What makes a bad website and what makes a good one? Let Solas Web Design show you.

A bad website is one which fails to accomplish its intended goals. If a website is failing to do any of the following, it deserves to be called, bad:

1) To Make Money - That's an easy one. The basic goal behind the majority of websites is to see a profit. This might be through direct e-commerce sales, or by inspiring a user to pick up the phone to set up an appointment, or to make a donation to a worthy cause.

2) To Offer The End User An Easy Ride - If the website is presenting the end user with an obstacle course instead of a simple map from point A to points B, C, D, E, etc., business is being lost.

3) To Offer The Search Engine Bots An Easy Crawl - Anything that blocks bot access is going to result in lost rankings and lost traffic. Bad websites hiding their key content within image text, behind logins, Flash graphics and Javascript are showing Google blank pages instead of the compelling data that proves the web pages are relevant to the searches end users are performing.

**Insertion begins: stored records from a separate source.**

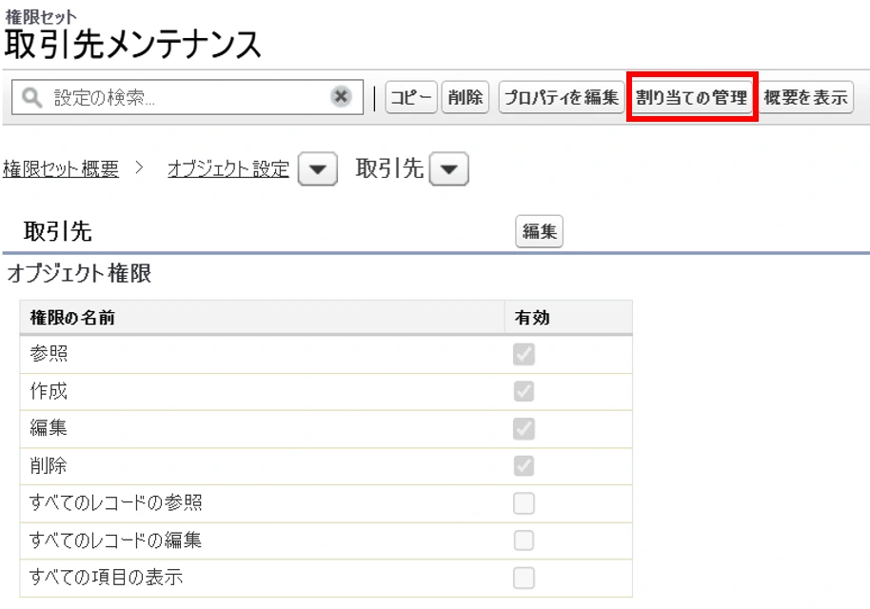Enable すべての項目の表示 checkbox

point(524,578)
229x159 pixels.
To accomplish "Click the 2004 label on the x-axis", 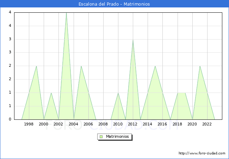I will pyautogui.click(x=73, y=124).
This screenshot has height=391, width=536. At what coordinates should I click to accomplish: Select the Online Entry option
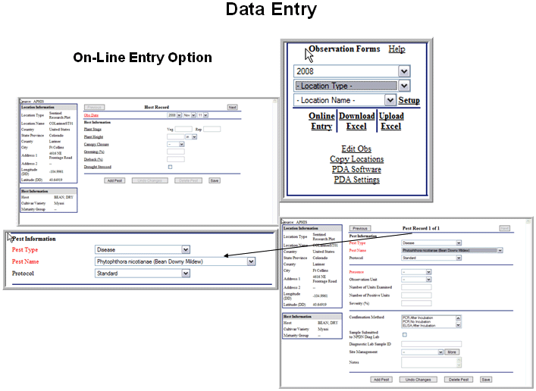coord(321,121)
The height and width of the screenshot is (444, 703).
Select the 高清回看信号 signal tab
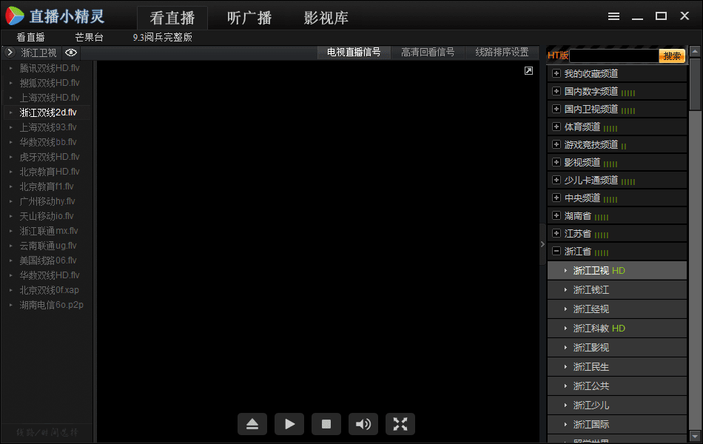pyautogui.click(x=428, y=53)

4) To Present The Business In A Professional Way - Funky, clunky, ugly, outdated websites make a bad impression on potential customers and fail to convey that a business is trustworthy. Your website acts as your business' 24-hour, on-line representative. It needs to present your company's very best attributes in an appealing manner. This means an appealing design, excellent up-to-date website copy, easy-to-understand calls to action and a system of navigation that gets your users where they need to go with ease. Your website needs to demonstrate your company's value by treating your customers well.

For live examples of serious design problems that cause user frustration and website abandonment, please read our acclaimed article Seeing With Web Designer Eyes - 9 Evident Errors. This article was a finalist in the SEMMYs industry awards competition and it will help you to troubleshoot specific, common design mistakes your website may be making.

For a Before and After Test Case of a website redesign, this article reveals the efforts that go into turning a bad website into a good website!

What Makes A Good Website?

Simply put, a good website accomplishes a business' goals by meeting the needs of its users. Let's break this down into a simple list of factors every website owner needs to devote abundant attention to:

1) Technical Concerns - Clean code, correct HTAccess protocols, a sensible link architecture and adequate bandwidth are some of the technical specifics that go into making a website crawlable, usable and powerful.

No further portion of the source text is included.